Dia tidak risih saat kegiatannya mengetik paper ditemani oleh ocehan-ocehan Otto Hasibuan. “Kasus ini seru. Aku suka dengan teka-tekinya yang sampai sekarang belum terungkap. Jadi penasaran aja ingin tahu siapa pembunuhnya,” katanya dengan bangga.

Apa yang dilakukan Nuri tidaklah segila Yeni. Nenek berumur 60 tahun ini selalu menyempatkan diri datang secara langsung ke Pengadilan Negeri Jakarta Pusat. Padahal rumahnya jauh di Citayam, Depok. Dari Citayam dia biasa menumpang Commuter Line sampai Manggarai, lalu pindah kereta melanjutkan perjalanan ke Kemayoran. Dengan penuh semangat dia bercerita:

“Biasanya nonton dulu di rumah sampai jam 12. Setelah masak baru berangkat ke sini. Aku ikuti persidangan ini dari sidang ke-6. Diam di sini pun dari pagi sampai malam.”

Loyalitasnya pada persidangan ini hampir tak masuk akal. Pernah suatu ketika sidang berakhir jam 10 malam, dan dia tetap setia menyimak di pengadilan. "Sampai rumah jam sekitar pukul 2, gila ya aku. Haha.”

Di pengadilan itu, ada Yeni-Yeni lain yang jumlahnya bisa mencapai puluhan. Sorak sorai berisik penonton yang sering terdengar di televisi keluar dari mulut-mulut mereka.

Ketertarikan Nuri, Yeni, dan jutaan pemirsa lain inilah yang membuat Kompas TV, TvOne, dan INewsTV muncul bak pahlawan memberikan kesegaran lewat tayangan panjang di persidangan.

Share Uang

Pelbagai kritikan dan cemooh persidangan panjang ini sempat dibahas dalam diskusi bertajuk "Persidangan Kopi Bersianida, Jurnalisme TV dan Frekuensi Publik" yang digagas Ikatan Jurnalisme Televisi Indonesia (IJTI) dan diselenggarakan di Gedung Dewan Pers, Kebon Sirih, Jakarta (31/8/2016).

Sayang pada diskusi ini wakil dari Kompas TV, Rosiana Silalahi urung datang. Pihak yang jadir adalah Pemred Metro TV Putra Nababan, GM News Gathering TvOne Ecep S Yasa dan Direktur Pemberitaan MNC Group Arya M. Sinulingga.

Loyalitas masyarakat memantengi jalannya persidangan selama berjam-jam memang tidak terbantahkan.
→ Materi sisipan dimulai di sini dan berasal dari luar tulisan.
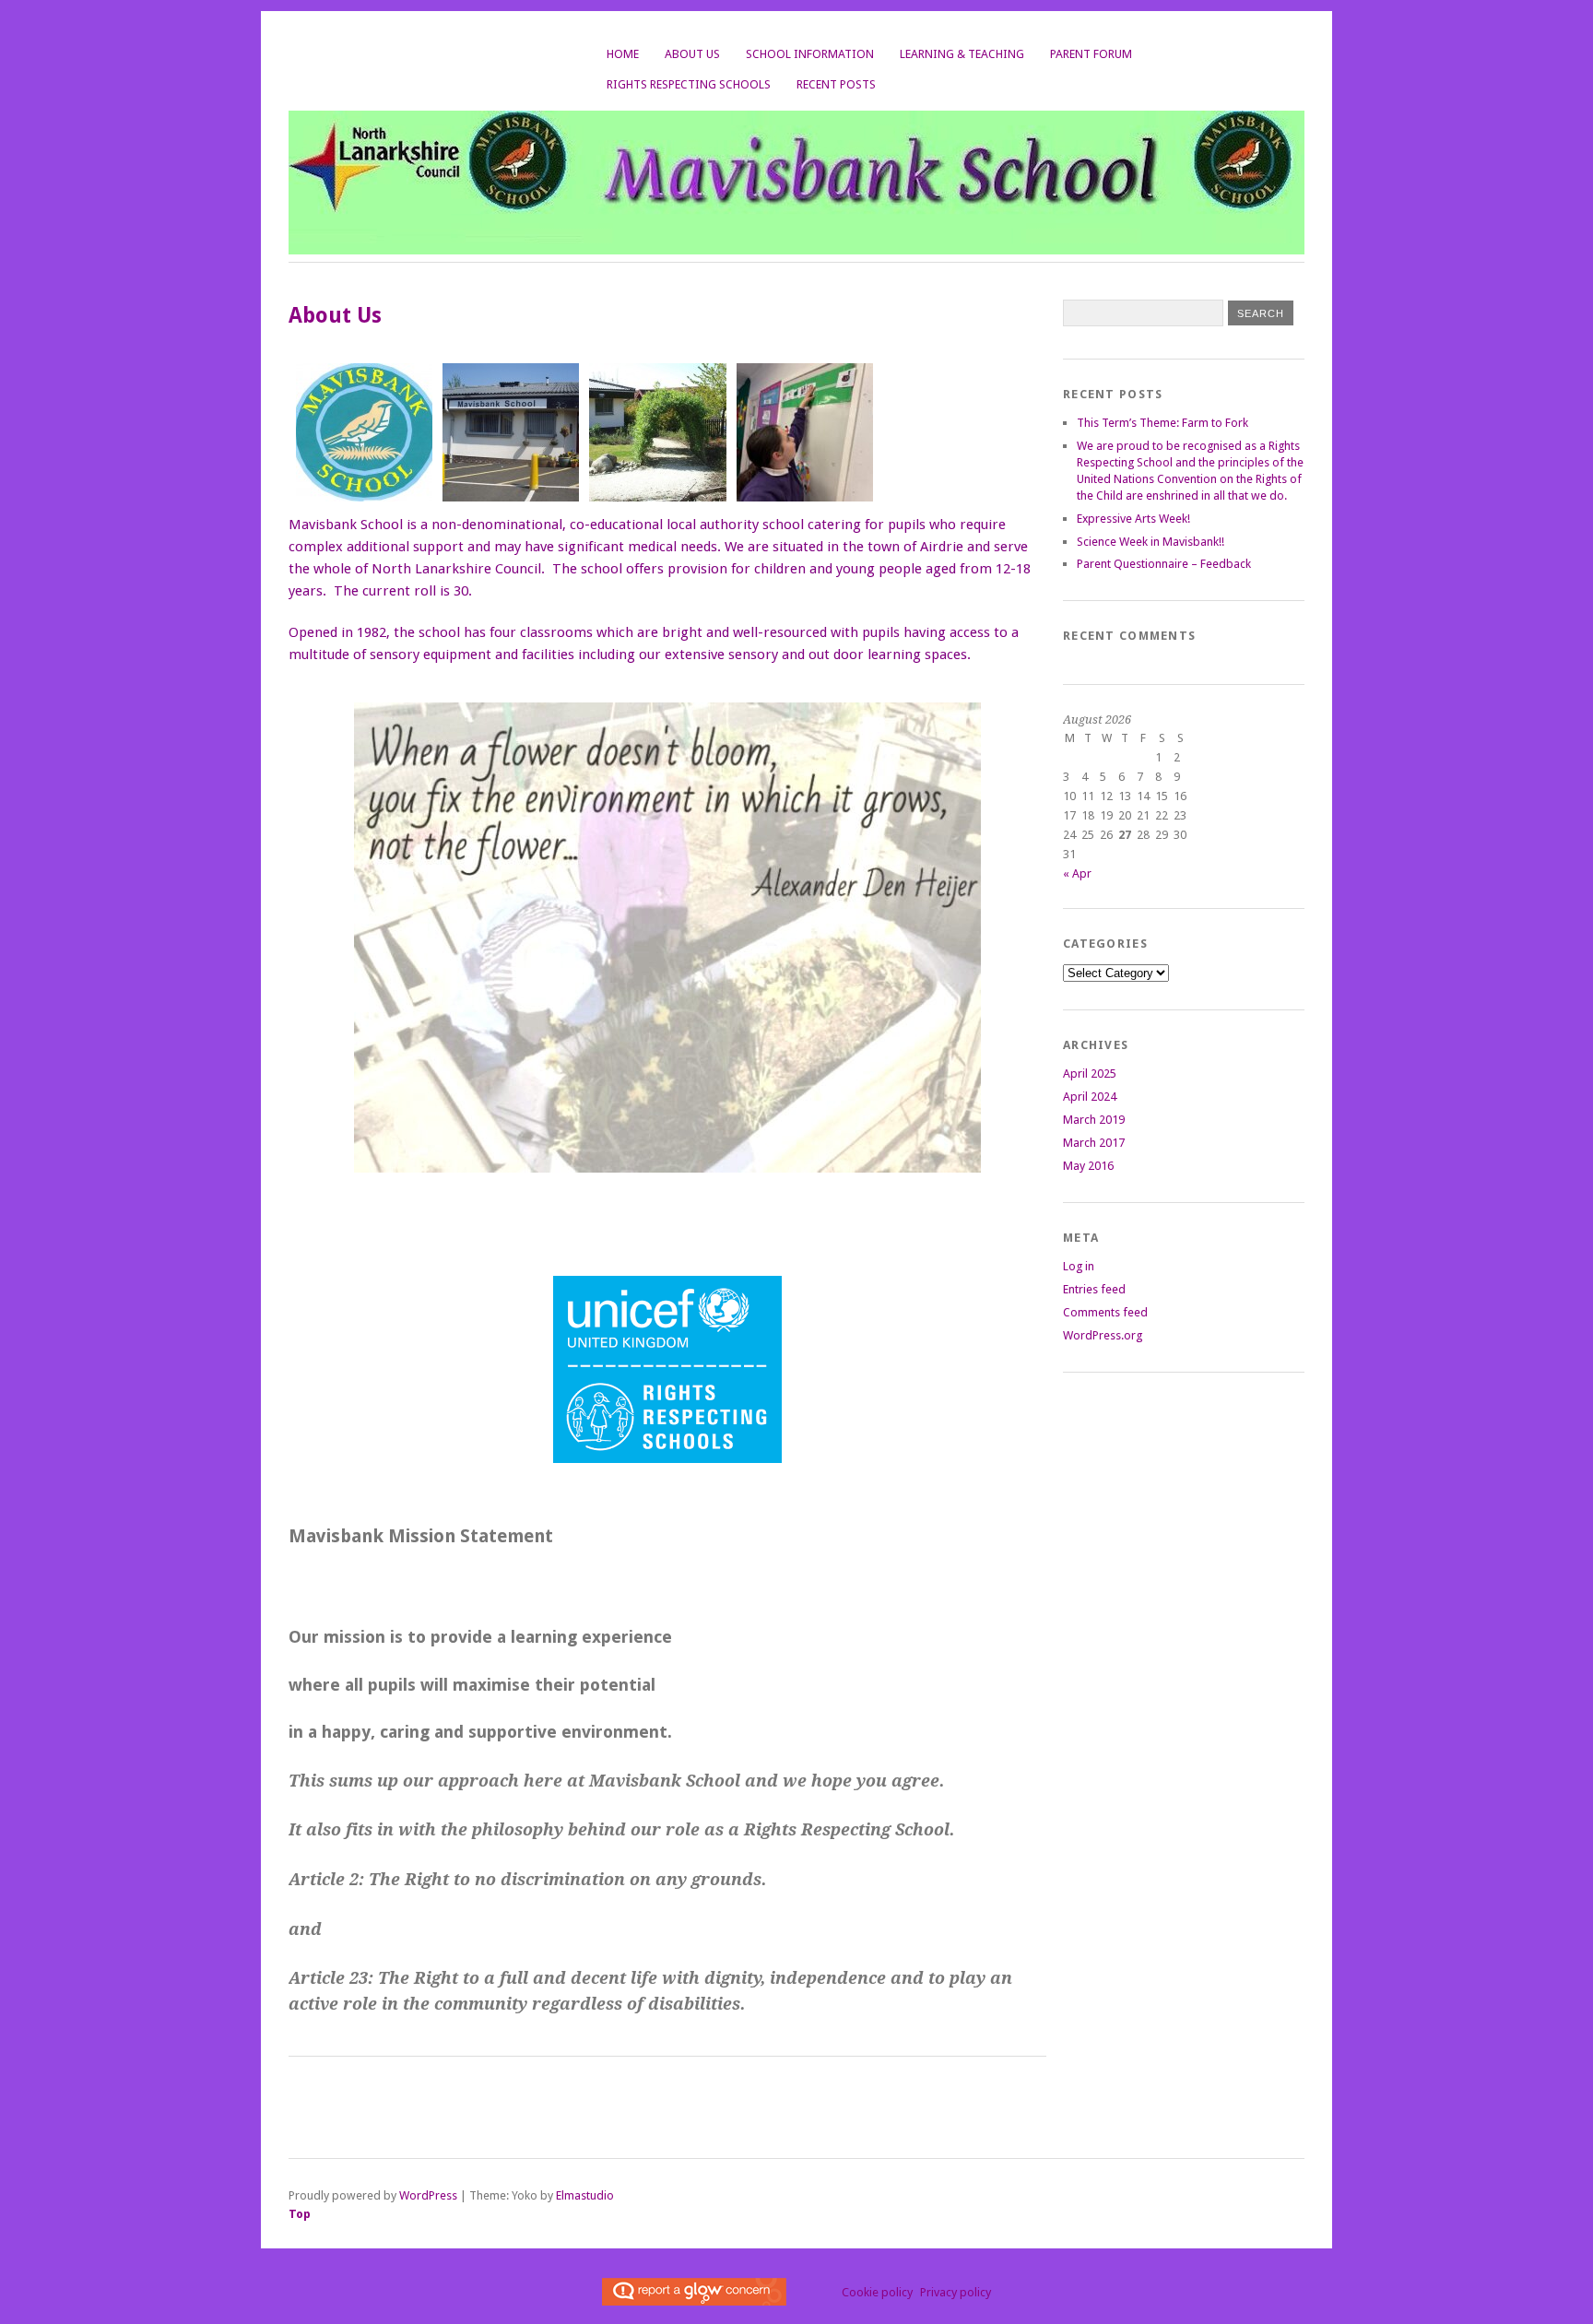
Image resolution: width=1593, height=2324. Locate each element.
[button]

Kenaikan share tv dirasakan positif oleh Kompas TV, tvOne dan iNewsTV.

Pada sidang ke-11 yang dilakukan 10 Agustus lalu, share Kompas TV melejit hingga 5,64 persen. Begitupun juga dengan TvOne 5,68 persen dan INews TV 3,65 persen. Tiga stasiun TV ini meninggalkan Metro TV yang tidak menayangkan siaran secara live. Metro hanya kebagian 1,62 persen.

Padahal jika merujuk rerata share harian pada pekan itu - tanpa melibatkan hari dimana sidang di gelar, Kompas TV hanya mendapat 2,06 persen, tvOne 3,43 persen dan iNewsTV 1,72 persen. Data ini sebenarnya sejalan dengan pengakuan Dirut Pemberitaan MNC Grup, Arya M Sinulingga.
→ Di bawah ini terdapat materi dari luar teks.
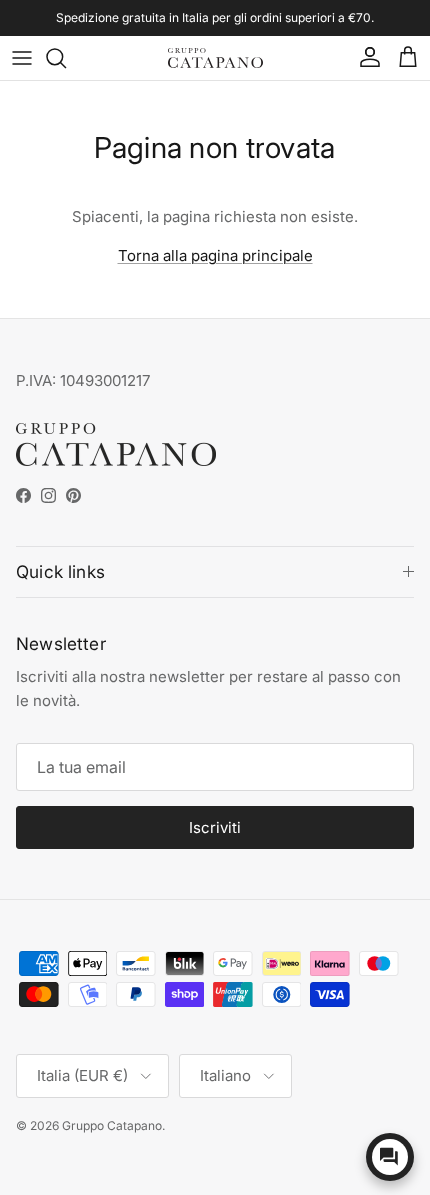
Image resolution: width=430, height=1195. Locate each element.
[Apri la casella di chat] (390, 1157)
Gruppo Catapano (112, 1125)
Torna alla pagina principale (215, 255)
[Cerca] (66, 58)
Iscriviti (215, 827)
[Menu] (22, 58)
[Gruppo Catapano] (215, 58)
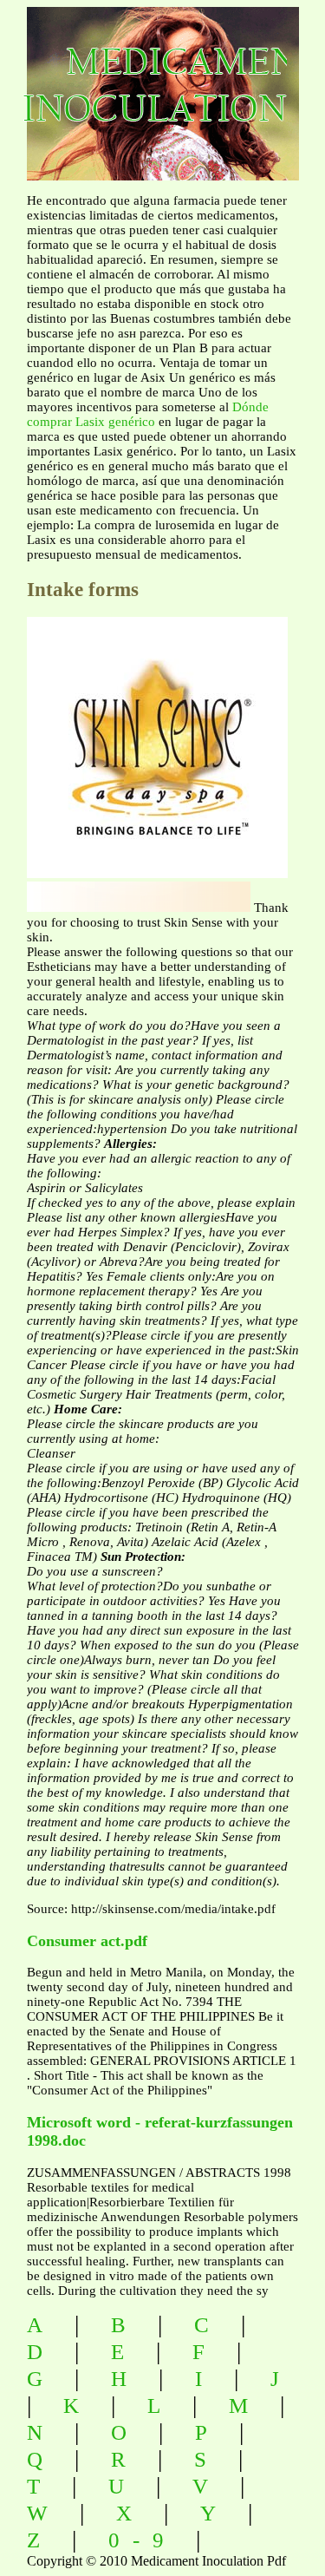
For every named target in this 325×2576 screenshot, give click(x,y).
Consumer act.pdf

Dia mengungkapkan total share dari TV berita seperti Kompas TV, iNews TV, tvOne dan Metro TV dalam satu hari bisa naik hingga 15 persen. Angka ini tentu melebih batas share TV berita yang hanya 9 persen—kalah jauh ketimbang saluran televisi hiburan. Dari ini bisa disimpulkan sidang Jessica membawa kenaikan share. Semua sepakat soal itu.

Tapi, para pemimpin newsroom televisi ini menampik ihwal pengaruh kenaikan share terhadap pendapatan iklan.

“Apakah ini akan di-drive untuk komersil? Nggak juga ah. Ini gak ada sangkut pautnya itu. Sejak awal teman-teman redaksi di iNews TV ambil karena memang ini kasus aneh,” tampik Arya.

“Rating/Share tinggi tapi belum tentu apple to apple dengan revenue dengan iklan. Karena tidak ada peluang untuk memasang iklan, apalagi dalam persidangan ini amat panjang dengan jarang jeda iklan,” kata Ecep S. Yasa dari tvOne.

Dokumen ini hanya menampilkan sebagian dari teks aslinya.